WHAT IS REQUIRED –
Your job is to set down the listing again exactly as it stands.

START THE INPUT

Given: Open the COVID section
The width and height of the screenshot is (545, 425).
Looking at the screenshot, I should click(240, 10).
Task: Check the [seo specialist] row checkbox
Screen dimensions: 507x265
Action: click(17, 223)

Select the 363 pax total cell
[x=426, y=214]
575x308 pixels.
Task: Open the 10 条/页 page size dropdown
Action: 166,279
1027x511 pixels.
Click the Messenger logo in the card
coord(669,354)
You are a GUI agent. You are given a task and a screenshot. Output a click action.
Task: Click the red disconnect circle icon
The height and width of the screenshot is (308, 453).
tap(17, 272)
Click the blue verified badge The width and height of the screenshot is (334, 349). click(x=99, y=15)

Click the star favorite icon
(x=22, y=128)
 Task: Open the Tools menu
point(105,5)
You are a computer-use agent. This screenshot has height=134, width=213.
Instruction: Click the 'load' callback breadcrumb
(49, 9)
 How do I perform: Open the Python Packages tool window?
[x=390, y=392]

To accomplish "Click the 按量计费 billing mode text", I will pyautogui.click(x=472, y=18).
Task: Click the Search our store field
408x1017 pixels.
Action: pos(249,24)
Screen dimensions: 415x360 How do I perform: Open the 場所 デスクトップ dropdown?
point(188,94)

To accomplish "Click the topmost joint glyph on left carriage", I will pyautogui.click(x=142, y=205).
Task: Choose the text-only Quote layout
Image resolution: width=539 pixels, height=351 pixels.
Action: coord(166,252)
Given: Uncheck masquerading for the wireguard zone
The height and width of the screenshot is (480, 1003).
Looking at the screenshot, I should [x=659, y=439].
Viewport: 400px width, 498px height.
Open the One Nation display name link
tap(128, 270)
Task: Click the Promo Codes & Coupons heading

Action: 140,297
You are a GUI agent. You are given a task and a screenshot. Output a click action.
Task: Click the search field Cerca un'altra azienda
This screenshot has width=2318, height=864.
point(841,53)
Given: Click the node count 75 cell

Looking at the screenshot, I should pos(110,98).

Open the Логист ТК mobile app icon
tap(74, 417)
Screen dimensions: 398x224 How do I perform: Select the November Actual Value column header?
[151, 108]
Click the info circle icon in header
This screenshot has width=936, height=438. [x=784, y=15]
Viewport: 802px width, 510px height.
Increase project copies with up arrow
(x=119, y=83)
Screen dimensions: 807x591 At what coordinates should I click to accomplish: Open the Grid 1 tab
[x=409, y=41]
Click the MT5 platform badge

END THE INPUT

FINISHED EXERCISE –
Given: Open the COVID section
The width and height of the screenshot is (545, 425).
Looking at the screenshot, I should click(240, 10).
Task: Check the [seo specialist] row checkbox
Screen dimensions: 507x265
Action: click(17, 223)

Select the 363 pax total cell
[x=426, y=214]
575x308 pixels.
Task: Open the 10 条/页 page size dropdown
Action: 166,279
1027x511 pixels.
Click the Messenger logo in the card
coord(669,354)
You are a GUI agent. You are given a task and a screenshot. Output a click action.
Task: Click the red disconnect circle icon
The height and width of the screenshot is (308, 453).
tap(17, 272)
Click the blue verified badge The width and height of the screenshot is (334, 349). click(x=99, y=15)

Click the star favorite icon
(x=22, y=128)
 Task: Open the Tools menu
point(105,5)
You are a computer-use agent. This screenshot has height=134, width=213.
Instruction: Click the 'load' callback breadcrumb
(49, 9)
 How do I perform: Open the Python Packages tool window?
[x=390, y=392]

To accomplish "Click the 按量计费 billing mode text", I will pyautogui.click(x=472, y=18).
Task: Click the Search our store field
408x1017 pixels.
Action: pos(249,24)
Screen dimensions: 415x360 How do I perform: Open the 場所 デスクトップ dropdown?
point(188,94)

To accomplish "Click the topmost joint glyph on left carriage", I will pyautogui.click(x=142, y=205).
Task: Choose the text-only Quote layout
Image resolution: width=539 pixels, height=351 pixels.
Action: coord(166,252)
Given: Uncheck masquerading for the wireguard zone
The height and width of the screenshot is (480, 1003).
Looking at the screenshot, I should [x=659, y=439].
Viewport: 400px width, 498px height.
Open the One Nation display name link
tap(128, 270)
Task: Click the Promo Codes & Coupons heading

Action: 140,297
You are a GUI agent. You are given a task and a screenshot. Output a click action.
Task: Click the search field Cerca un'altra azienda
This screenshot has width=2318, height=864.
point(841,53)
Given: Click the node count 75 cell

Looking at the screenshot, I should pos(110,98).

Open the Логист ТК mobile app icon
tap(74, 417)
Screen dimensions: 398x224 How do I perform: Select the November Actual Value column header?
[151, 108]
Click the info circle icon in header
This screenshot has width=936, height=438. [x=784, y=15]
Viewport: 802px width, 510px height.
Increase project copies with up arrow
(x=119, y=83)
Screen dimensions: 807x591 At what coordinates should I click to accomplish: Open the Grid 1 tab
[x=409, y=41]
Click the MT5 platform badge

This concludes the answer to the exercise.